Every line of the records below from the line with "Task: Toggle Snap magnet in timeline" up to and including the line with "Viewport: 1456px width, 829px height." must be reproduced exactly, and no line outside that range.

Given information:
▼

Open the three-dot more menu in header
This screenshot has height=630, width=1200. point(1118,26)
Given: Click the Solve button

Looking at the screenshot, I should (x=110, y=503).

▲
▼

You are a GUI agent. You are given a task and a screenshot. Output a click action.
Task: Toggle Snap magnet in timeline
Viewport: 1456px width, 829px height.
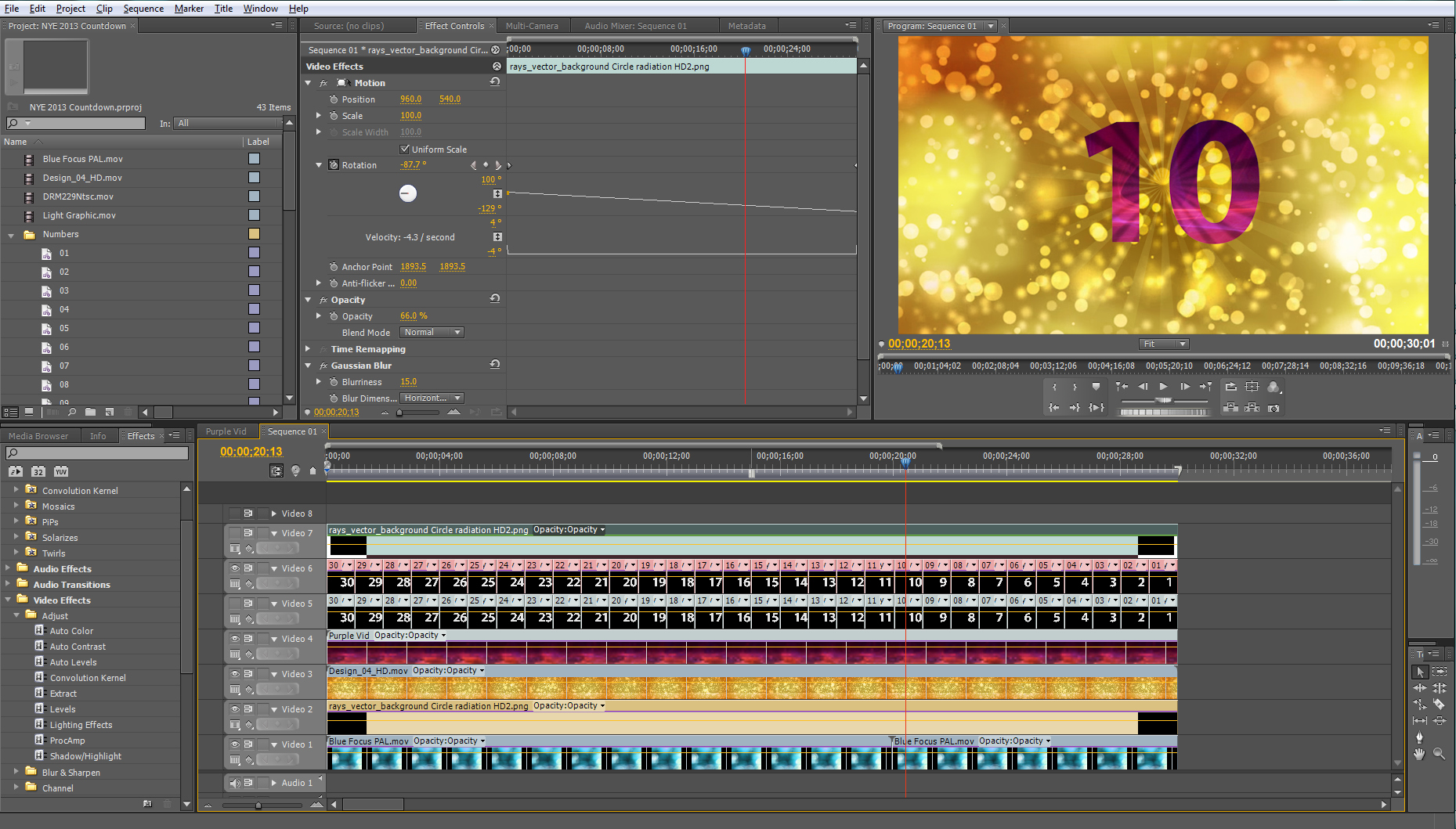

▲
▼

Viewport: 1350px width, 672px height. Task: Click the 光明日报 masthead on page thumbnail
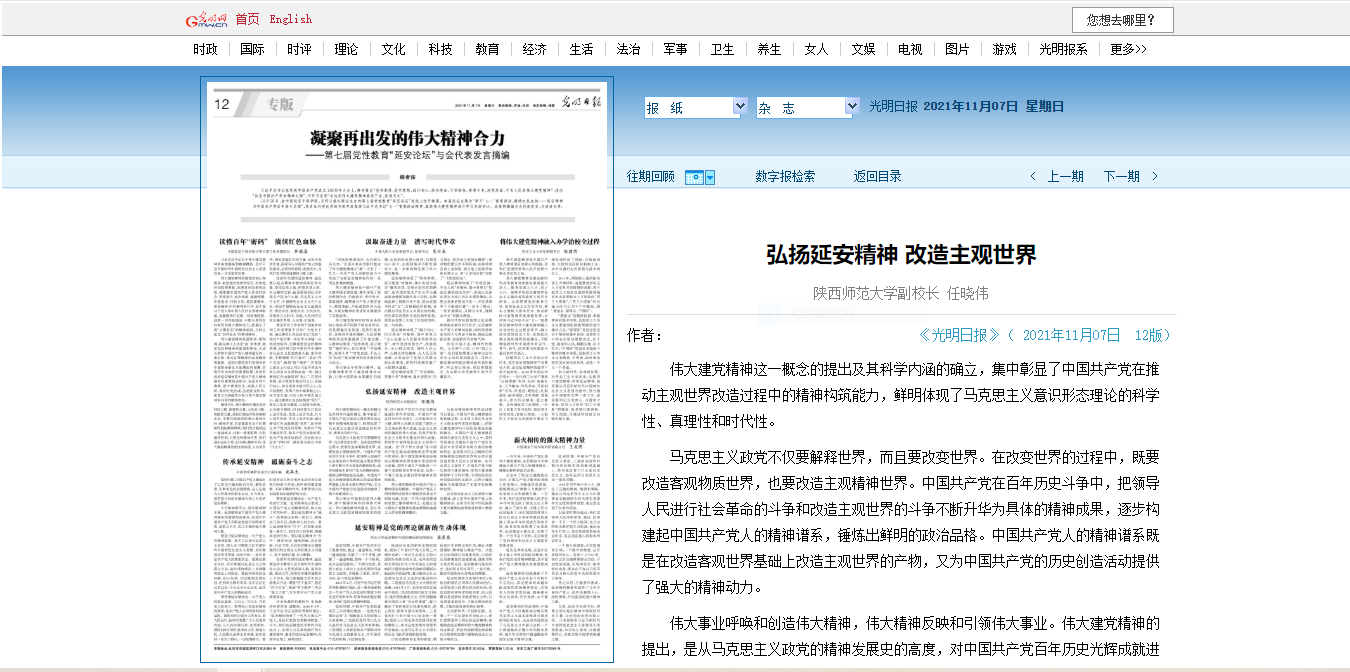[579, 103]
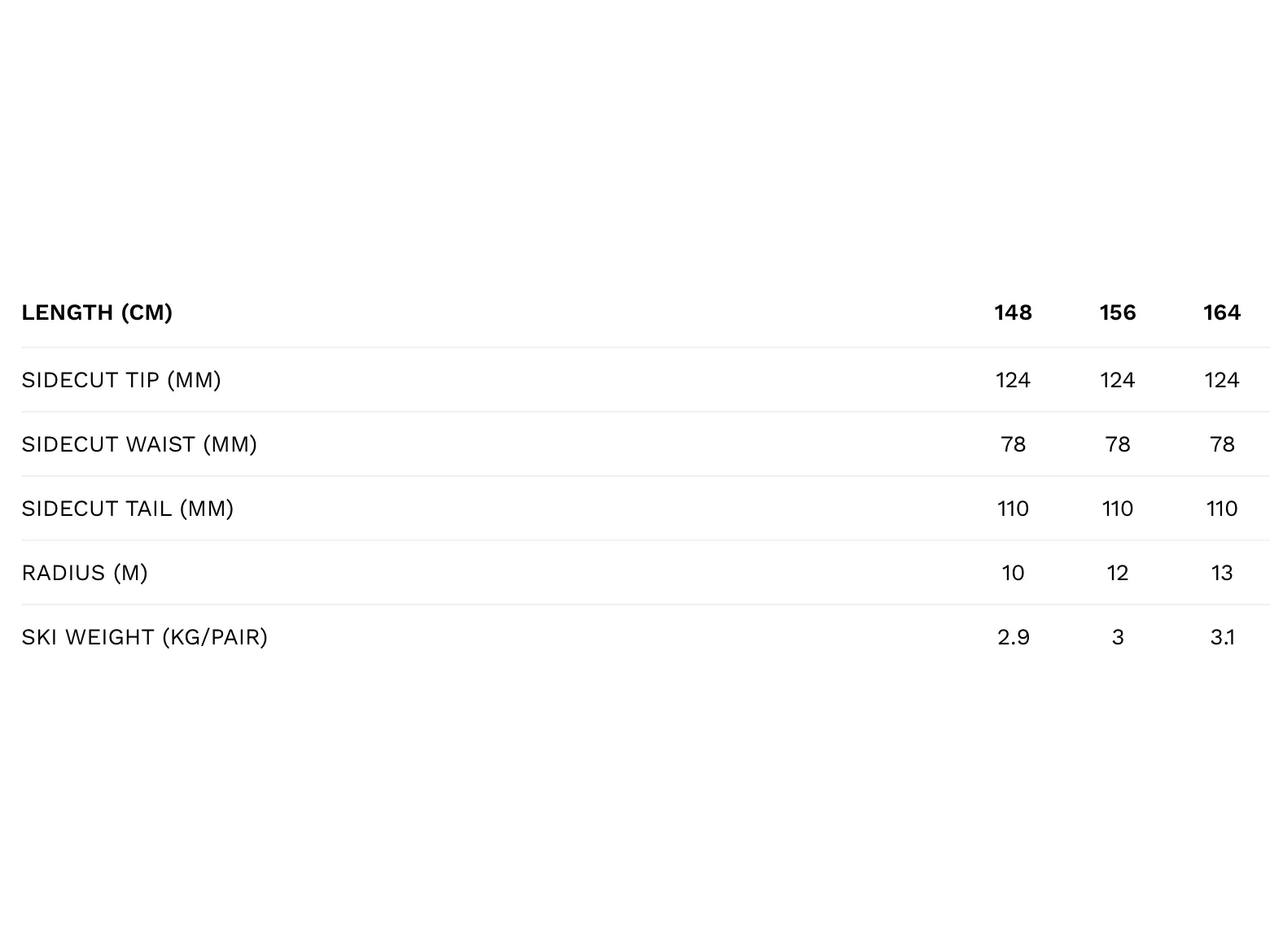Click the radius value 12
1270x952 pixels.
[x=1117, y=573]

▲

Task response:
Task: Toggle Snap magnet in timeline
Viewport: 1456px width, 829px height.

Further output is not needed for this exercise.